The study was commissioned by Tasha Enterprises based in Pakistan, led Tariq Ikram (SI), former Federal Minister of State; in preparation for a high-level international seminar scheduled to be held in August 2023 on the topic “Understanding and Managing in a high to hyperinflationary environment.” The seminar is being organised by Humanex, led by its Chief Executive Hassan Tariq, which is the Consultancy Division of Tasha Enterprises.
Hyperinflation in simple terms is categorised as a scenario with rapid price increases exceeding 50% each month. This is not a new phenomenon as we have historical records of Hyperinflation in countries like Hungary, Germany and Yugoslavia during the aftermath of the World War time period. More recent examples of hyperinflationary economies are countries like Argentina, Venezuela and Zimbabwe that have witnessed monthly inflation rates over 50% for lengthy time periods.

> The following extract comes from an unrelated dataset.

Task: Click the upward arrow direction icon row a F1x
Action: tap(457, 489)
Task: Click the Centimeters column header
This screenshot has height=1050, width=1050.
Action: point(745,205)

For the study, MTI evaluated selected countries with similar challenges as Pakistan at present who have also undergone high to hyperinflationary conditions during the past 6 – 9 months. In certain countries it was evident that high inflation factors had been prevalent for a longer period, exacerbated by the economic and political conditions of the country.
Interestingly, Sri Lanka was seen as a turnaround case study as the country was undergoing levels of high inflation exactly a year ago, when the National Consumer Price Index (NCPI) reached 58.9% in June 2022 and this rate rose to a record high inflation rate of 73.7% by September 2022 according to the Department of Census and Statistics. Sri Lanka rebased its inflation indices (new base years and new expenditure weightages) with effect from January 2023 to reflect current consumption patterns.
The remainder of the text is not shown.